染色体数目统计一般以体细胞染色体数目为准，统计的细胞数目应在30个以上，其中85%以上的细胞具有恒定一致的染色体数，即可认为是该植物的染色体数目。该实验观察了60个细胞分裂相，有51个细胞分裂相观察到的染色体数目为10条，7个细胞各含有9条染色体，2个细胞各含有8条染色体，造成染色体数目缺少的原因可能是因为压片过程中，两条或两条以上的染色体连成一条线很难区分出来，所以认为矮牡丹的染色体数目为10条。

3.1.4 核型

一个体细胞中的全部染色体，按照其大小、形态特征、着丝粒位置等顺序排列所构成的图像即为核型。根据Stebbins的核型不对称性分类标准[17]，侯小改等对部分牡丹品种的染色体核型进行分析[18]，这些牡丹均属于2A型。该实验证明矮牡丹也是2A型。

3.2 结论

本次实验从制作的矮牡丹染色体切片中观察了60个细胞并进行染色体计数，确定其染色体数目为10，且染色体基数都是X=5，这与其他人得出的染色体数目的观察结果一致[19～20]。确定矮牡丹染色体核型公式为：2n=2x=10=8m+2st。

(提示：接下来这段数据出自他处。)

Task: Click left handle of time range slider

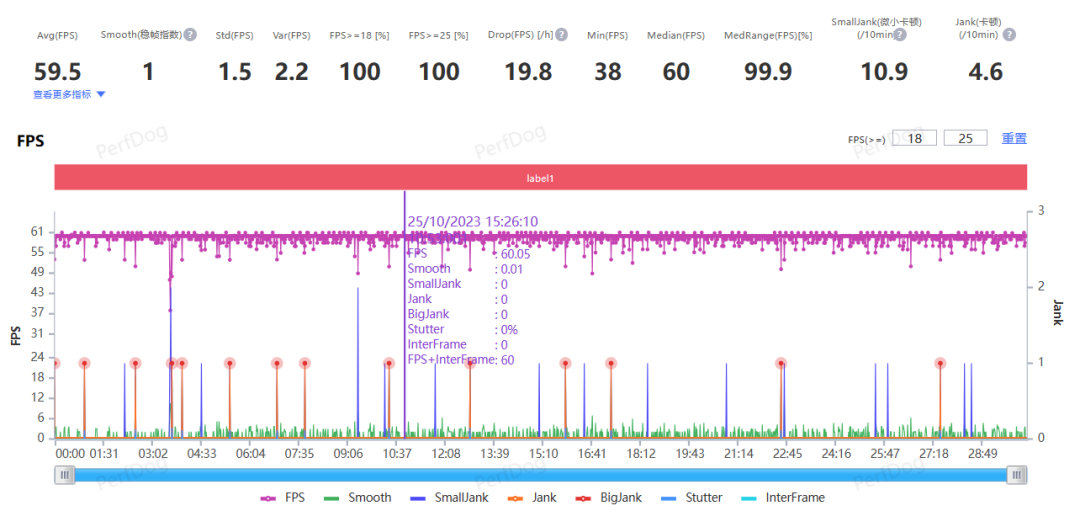Action: [x=65, y=475]
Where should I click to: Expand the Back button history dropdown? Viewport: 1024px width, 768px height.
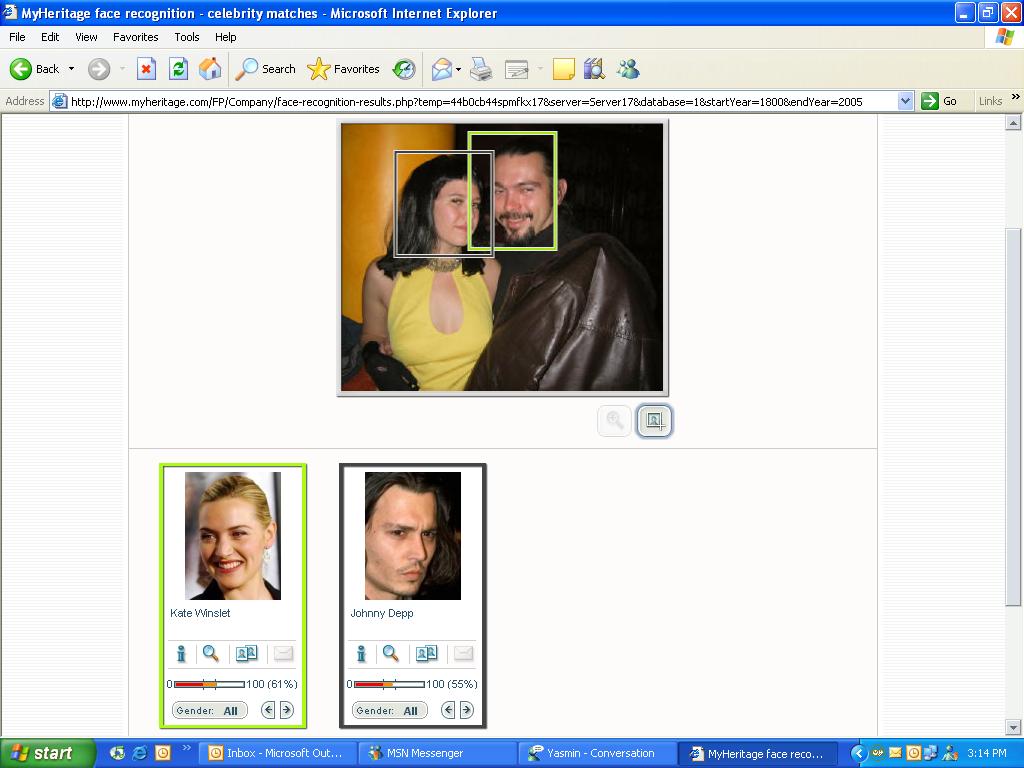[71, 69]
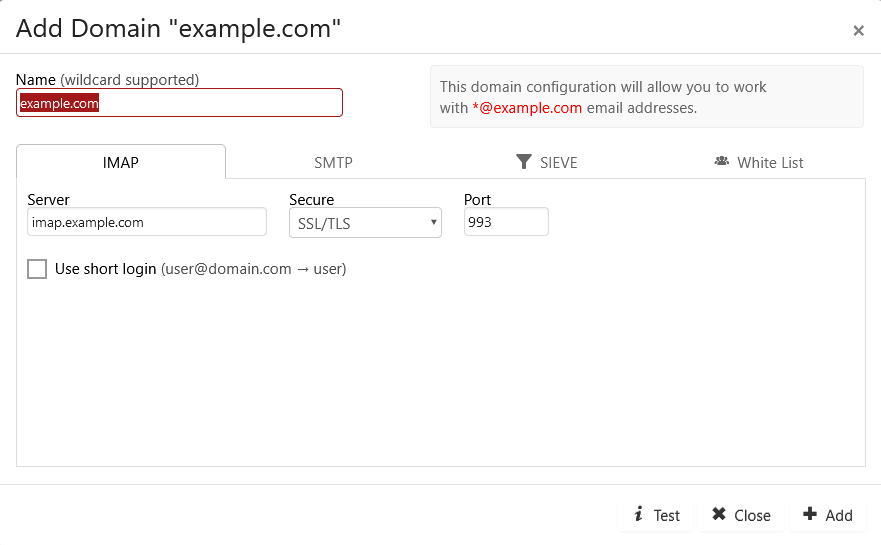The height and width of the screenshot is (545, 881).
Task: Select the IMAP tab
Action: pyautogui.click(x=121, y=162)
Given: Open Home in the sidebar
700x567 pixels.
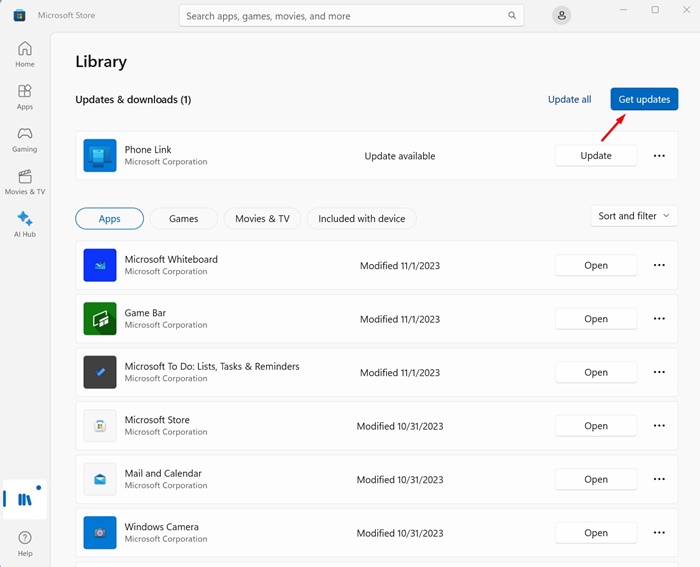Looking at the screenshot, I should coord(25,54).
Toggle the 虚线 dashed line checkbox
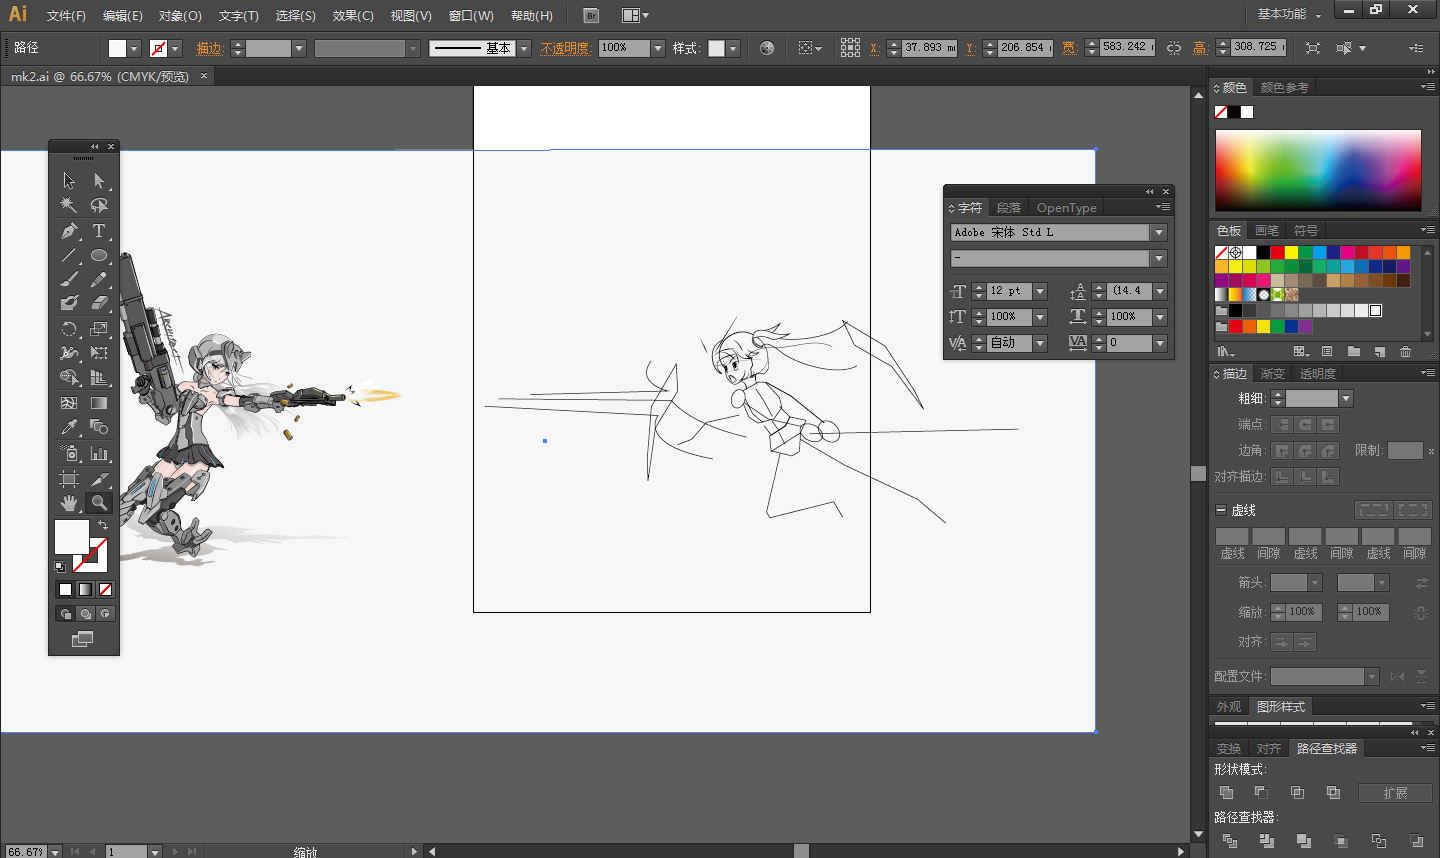The width and height of the screenshot is (1440, 858). coord(1221,510)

根据Stebbins 1971年的核型不对称性分类标准来看，可以判断矮牡丹属于2A型。经过计算，矮牡丹的核型不对称系数为62.43%，核型不对称系数的大小反应了核型不对称程度，而核型不对称程度是进化的一种标志，因而不对称系数越大，则进化水平越高。由此可以看出矮牡丹的进化水平不是特别高，这则给我们在保护矮牡丹上提供了一个新的方向，就是如何提高矮牡丹的核型不对称程度。